Факт третий: нынешние буржуа, отвернувшись от «герцогов республики», хотят слушать других. В представляемой книге описываются дебаты о «поп-науке». Есть историки, примером служит А. Эткинд, которые хотят делать науку интересно, создавать научные труды как нон-фикшн. Товарищи по историческому цеху сомневаются в научности, а то и не сомневаются в ненаучности такого подхода. Солидаризируясь с идеей нон-фикшн, беру на себя смелость предложить не просто заинтересовывать, а очаровывать, пленять (glamour) аудиторию. Перспективна не поп-наука, а глэм-наука. И это не будущее социальных наук, а их интенсивное настоящее. Вместо лозунга «Назад к реальности» прагматикам впору провозглашать: «Больше гламура». Интеллектуальные, исследовательские практики гламура легко вычленяются при взгляде на глянцевые журналы. Рецепт актуальности, истинности, практической значимости прост. В качестве объекта берется «горячая пятерка»: роскошь,

экзотика, эротика, что-нибудь розовое, кто-нибудь белокурый. В качестве метода применяется «горячая десятка»: топ-лист, рейтинг, хит-парад (звезд, правил, секретов, проблем, решений…). Те же техники можно без труда найти в книгах по экономике, менеджменту, маркетингу, PR, весьма востребованных публикой и формирующих современное знание о современной социальной реальности.

Факт четвертый: экономика, менеджмент, маркетинг и т. п., развиваемые в направлении глэм-науки, задают новый режим существования социальных наук, не испытывающих никакого кризиса. Это социальные науки, хотя они исследуют не ту социальность, что представлена в проекте Конта и его последователей. Социальность «третьего сословия» с его ценностями гражданских прав и трудовой этикой становится маргинальной. Новая социальность создается «средним слоем» — разного рода проект-менеджерами и креативными директорами не в производстве и революционной борьбе, а в потреблении и PR-акциях. Там же и исследуется.

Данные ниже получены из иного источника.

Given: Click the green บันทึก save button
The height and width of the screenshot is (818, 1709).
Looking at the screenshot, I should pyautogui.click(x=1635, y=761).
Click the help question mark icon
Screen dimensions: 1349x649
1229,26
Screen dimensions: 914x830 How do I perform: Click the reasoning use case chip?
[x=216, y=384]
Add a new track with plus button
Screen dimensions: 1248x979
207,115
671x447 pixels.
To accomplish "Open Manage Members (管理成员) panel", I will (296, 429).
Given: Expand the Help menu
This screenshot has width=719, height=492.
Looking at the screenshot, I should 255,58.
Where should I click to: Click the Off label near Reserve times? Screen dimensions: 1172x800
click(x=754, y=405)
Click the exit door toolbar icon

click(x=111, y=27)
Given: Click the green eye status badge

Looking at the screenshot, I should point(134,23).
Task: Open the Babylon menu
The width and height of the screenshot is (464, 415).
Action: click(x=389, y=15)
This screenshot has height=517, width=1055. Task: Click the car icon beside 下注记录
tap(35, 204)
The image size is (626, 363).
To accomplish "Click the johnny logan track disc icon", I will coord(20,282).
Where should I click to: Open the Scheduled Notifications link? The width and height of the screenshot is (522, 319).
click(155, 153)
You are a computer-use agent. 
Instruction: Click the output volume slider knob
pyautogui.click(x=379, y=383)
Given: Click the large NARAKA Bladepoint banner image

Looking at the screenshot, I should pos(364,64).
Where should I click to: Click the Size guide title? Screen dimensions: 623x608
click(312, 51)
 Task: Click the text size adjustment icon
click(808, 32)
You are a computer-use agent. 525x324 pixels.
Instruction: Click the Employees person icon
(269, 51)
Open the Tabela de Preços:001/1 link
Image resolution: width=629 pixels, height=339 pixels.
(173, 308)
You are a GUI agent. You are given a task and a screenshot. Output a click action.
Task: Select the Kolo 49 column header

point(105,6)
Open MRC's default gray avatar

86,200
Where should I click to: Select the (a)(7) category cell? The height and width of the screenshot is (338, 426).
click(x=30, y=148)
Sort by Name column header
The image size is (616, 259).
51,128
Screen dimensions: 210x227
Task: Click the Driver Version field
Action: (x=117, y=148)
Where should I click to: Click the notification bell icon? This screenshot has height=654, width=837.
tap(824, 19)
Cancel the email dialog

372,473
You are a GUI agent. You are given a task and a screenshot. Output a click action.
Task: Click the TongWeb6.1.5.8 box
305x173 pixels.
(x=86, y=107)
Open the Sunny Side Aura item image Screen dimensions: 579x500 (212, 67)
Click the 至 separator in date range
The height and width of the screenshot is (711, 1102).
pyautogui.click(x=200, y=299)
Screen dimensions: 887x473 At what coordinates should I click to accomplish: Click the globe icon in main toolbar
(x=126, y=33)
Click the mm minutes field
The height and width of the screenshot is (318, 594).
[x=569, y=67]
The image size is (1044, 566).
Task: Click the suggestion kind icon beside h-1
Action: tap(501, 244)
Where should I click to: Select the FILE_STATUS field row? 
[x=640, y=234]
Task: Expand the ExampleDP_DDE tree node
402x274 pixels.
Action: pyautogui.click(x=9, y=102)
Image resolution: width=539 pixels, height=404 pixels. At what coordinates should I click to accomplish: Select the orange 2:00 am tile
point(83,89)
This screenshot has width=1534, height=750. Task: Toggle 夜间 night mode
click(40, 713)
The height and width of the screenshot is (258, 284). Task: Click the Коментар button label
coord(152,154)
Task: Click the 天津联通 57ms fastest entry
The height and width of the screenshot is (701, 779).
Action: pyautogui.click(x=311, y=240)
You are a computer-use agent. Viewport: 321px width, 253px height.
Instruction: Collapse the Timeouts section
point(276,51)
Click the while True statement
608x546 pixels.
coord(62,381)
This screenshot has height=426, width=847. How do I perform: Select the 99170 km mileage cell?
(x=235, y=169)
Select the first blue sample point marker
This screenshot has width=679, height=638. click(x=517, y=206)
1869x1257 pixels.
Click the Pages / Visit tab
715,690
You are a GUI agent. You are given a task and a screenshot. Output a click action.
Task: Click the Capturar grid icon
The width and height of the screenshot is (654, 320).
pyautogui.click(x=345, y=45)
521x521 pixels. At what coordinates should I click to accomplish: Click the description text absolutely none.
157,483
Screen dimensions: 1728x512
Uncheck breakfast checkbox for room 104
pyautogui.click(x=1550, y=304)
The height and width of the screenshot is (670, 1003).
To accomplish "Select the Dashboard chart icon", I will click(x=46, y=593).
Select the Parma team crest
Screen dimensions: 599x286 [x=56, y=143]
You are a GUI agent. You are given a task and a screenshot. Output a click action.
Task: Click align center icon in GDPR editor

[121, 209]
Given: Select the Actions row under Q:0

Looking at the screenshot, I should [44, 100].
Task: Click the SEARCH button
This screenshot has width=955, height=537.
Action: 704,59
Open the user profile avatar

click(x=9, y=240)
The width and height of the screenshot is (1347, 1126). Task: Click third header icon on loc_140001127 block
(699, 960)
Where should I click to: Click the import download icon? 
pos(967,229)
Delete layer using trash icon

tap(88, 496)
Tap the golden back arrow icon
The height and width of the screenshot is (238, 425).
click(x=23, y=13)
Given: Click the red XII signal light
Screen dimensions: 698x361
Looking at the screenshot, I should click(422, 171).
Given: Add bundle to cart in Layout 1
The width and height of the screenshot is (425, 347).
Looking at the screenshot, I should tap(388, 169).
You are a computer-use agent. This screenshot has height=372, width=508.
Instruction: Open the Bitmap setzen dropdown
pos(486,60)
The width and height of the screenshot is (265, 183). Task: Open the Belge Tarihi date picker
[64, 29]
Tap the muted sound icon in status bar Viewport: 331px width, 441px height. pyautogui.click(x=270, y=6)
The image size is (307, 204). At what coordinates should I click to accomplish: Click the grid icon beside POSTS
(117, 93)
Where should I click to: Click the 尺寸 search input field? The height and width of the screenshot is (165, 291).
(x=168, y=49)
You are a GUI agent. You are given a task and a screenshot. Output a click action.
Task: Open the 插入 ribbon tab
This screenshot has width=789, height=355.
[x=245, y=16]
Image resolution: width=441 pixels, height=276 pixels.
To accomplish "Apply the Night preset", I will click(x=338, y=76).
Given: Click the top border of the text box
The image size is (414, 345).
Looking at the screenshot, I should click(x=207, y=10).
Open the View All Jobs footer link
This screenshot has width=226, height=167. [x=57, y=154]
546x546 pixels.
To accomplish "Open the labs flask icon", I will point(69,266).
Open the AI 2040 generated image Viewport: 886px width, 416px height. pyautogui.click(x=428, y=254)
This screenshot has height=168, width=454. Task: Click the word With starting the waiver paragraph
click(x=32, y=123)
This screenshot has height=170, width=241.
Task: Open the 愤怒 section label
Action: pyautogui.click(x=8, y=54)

Мучительные искания французских и российских «новаторов», «позитивистов», «прагматиков», представленные Хапаевой, вызывают в памяти находки двух немцев. У Ницше можно позаимствовать подходящие названия для нового состояния социальных наук: злая истина и веселая наука, а у Гуссерля есть великолепное определение научной объективности: истина одна, независимо от того, созерцают ли ее люди, боги, ангелы или чудовища. Боги ушли в прошлое с теологией, развенчанной философами-просветителями и Контом, люди вместе с социологией направлены туда же философами-постмодернистами. Настала пора озаботиться восприятием истины современными ангелами и чудовищами, живущими по обе стороны экрана телевизора, монитора компьютера, наушников ай-пода.

Подведем итог нашему обсуждению проблемы кризиса социальных наук: нет кризиса, есть реконфигурация.

1. Нет никакой проблемы в мультипарадигмальности или отсутствии единой парадигмы. «Разруха в головах» исследователей, экспертов, «новаторов», «герцогов». Прагматики вполне успешно могут руководствоваться существующим порядком теоретических моделей.

2. Отсутствие великих новаций не означает конца социальных наук. Эпоха переводов сменилась эпохой учебных пособий и технических руководств. «Герцогов республики» сменили «гуру менеджмента».

3. История, филология, философия, социология маргинализируются, а экономика, менеджмент, маркетинг, PR процветают.

Скептическое отношение к дискурсу кризиса социальных наук мне бы никак не хотелось распространять на книгу Дины Хапаевой. Редкий академический труд сейчас вызывает желание детально обсуждать его содержание. Помимо множества метких замечаний и тонких наблюдений, уже упомянутых выше, рекомендую:

1) прекрасное описание того, как думают историки, филологи, социологи, «подзастрявшие» где-то в прошлом веке, когда парадигмы были «большими»;

2) прелестные фото интеллектуалов — персонажей повествования, позволяющие создать «фоторобот» поколения кризиса социальных наук;

3) очаровательные заголовки разделов, образующие самостоятельное произведение.

В общем, по прочтении книги складывается впечатление, что автор знает злую истину и создает на месте традиционного науковедения веселую науку, которую зовет «шершерологией» (chercherologie). Так что по критериям глэм-науки представленная работа заслуживает по крайней мере четырех звезд из пяти.